---- LISTED RECORDS

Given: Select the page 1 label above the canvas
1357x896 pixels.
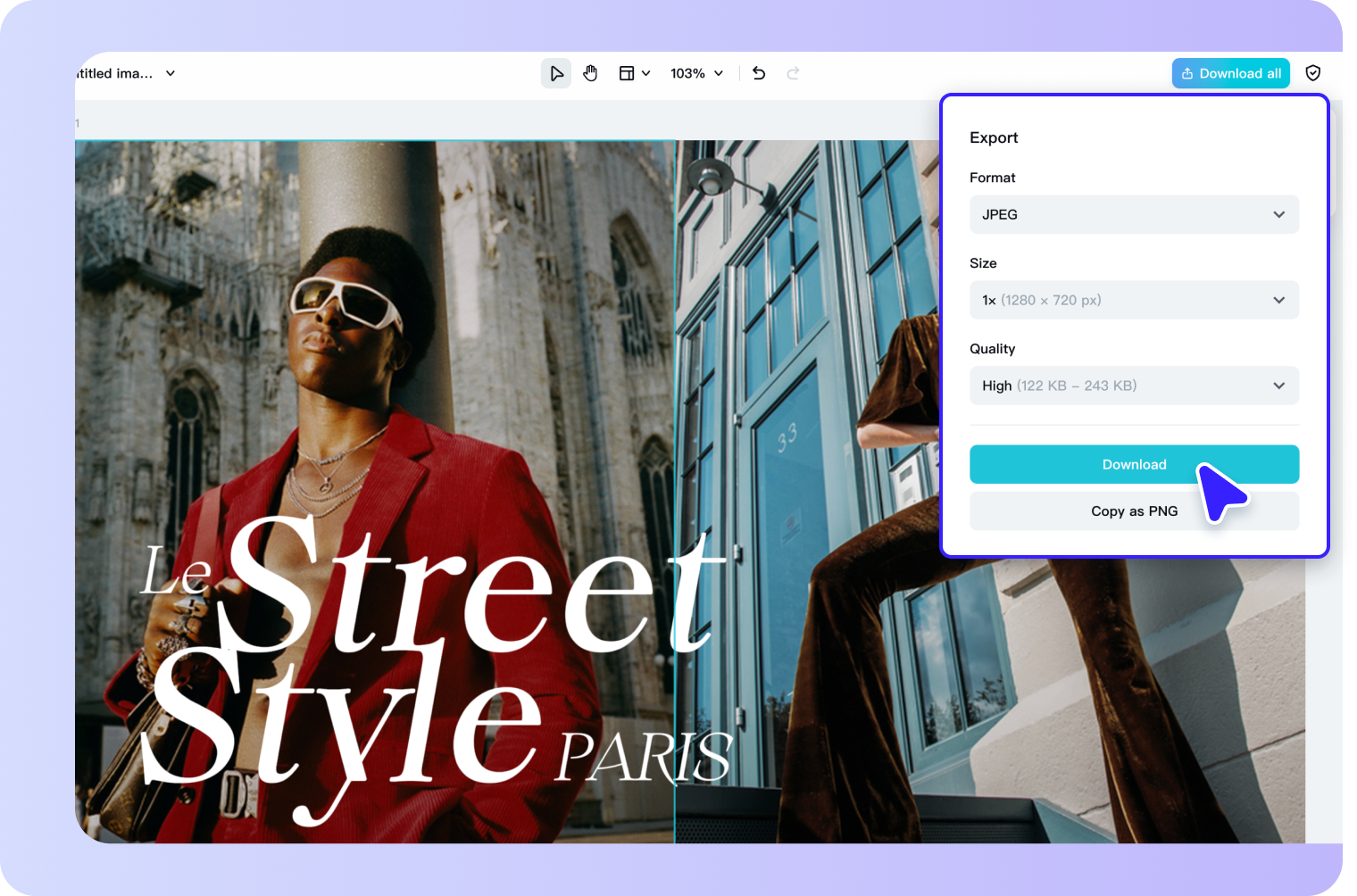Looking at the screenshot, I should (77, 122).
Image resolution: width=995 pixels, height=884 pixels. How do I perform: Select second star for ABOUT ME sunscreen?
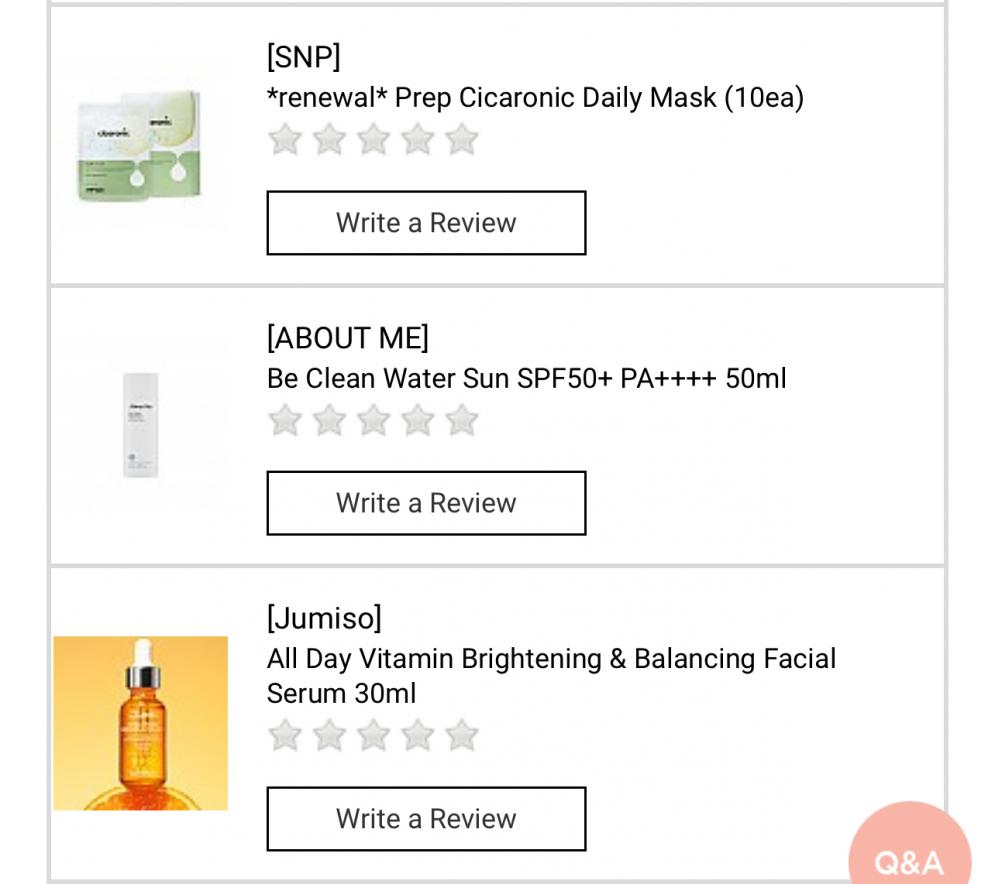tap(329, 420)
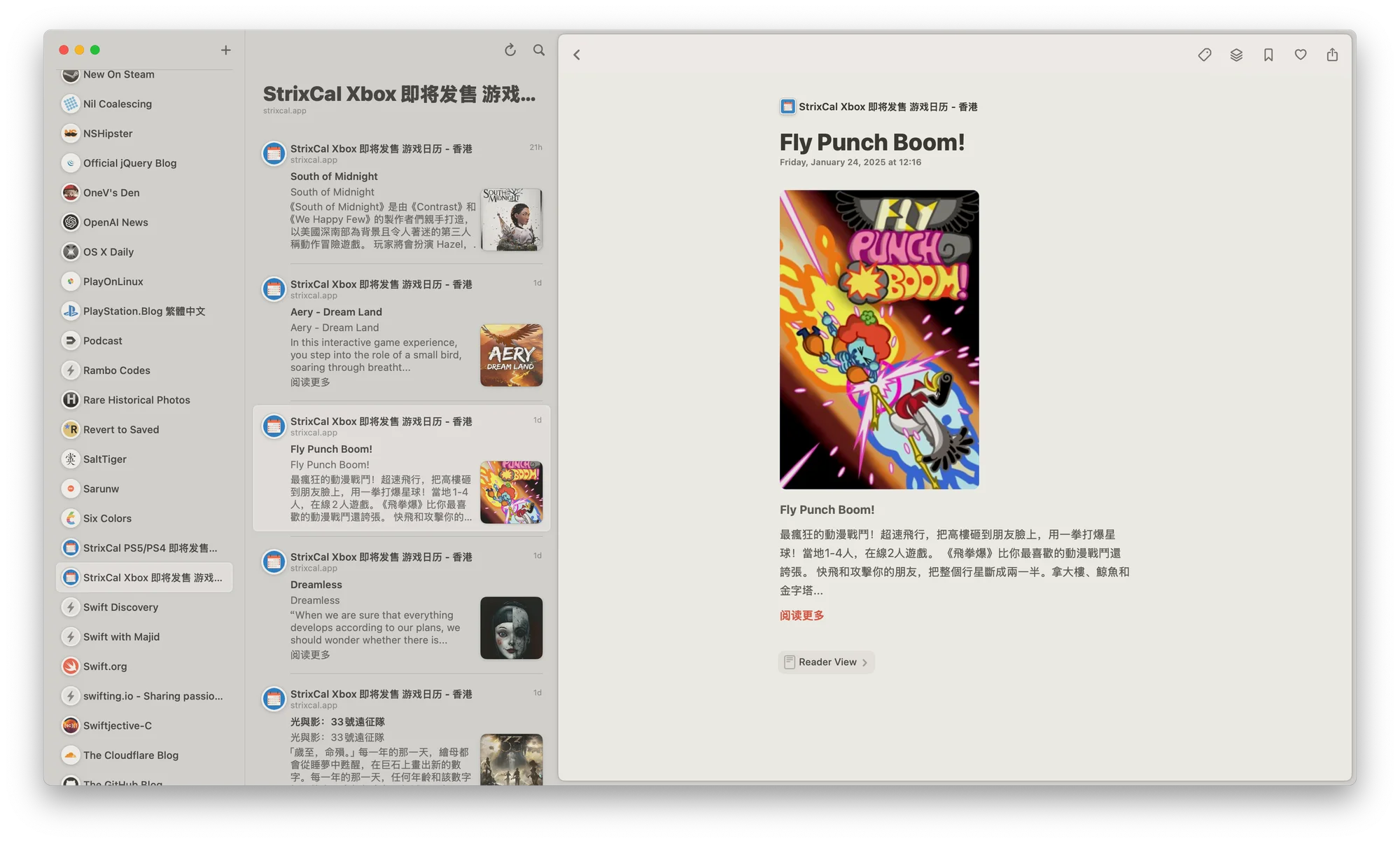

--------

## GOAL
Retype all of the records above verbatim, omitting the pictures.

## WRITTEN RESPONSE
Given: Select the page 1 label above the canvas
1357x896 pixels.
Looking at the screenshot, I should (77, 122).
Image resolution: width=995 pixels, height=884 pixels. How do I perform: Select second star for ABOUT ME sunscreen?
tap(329, 420)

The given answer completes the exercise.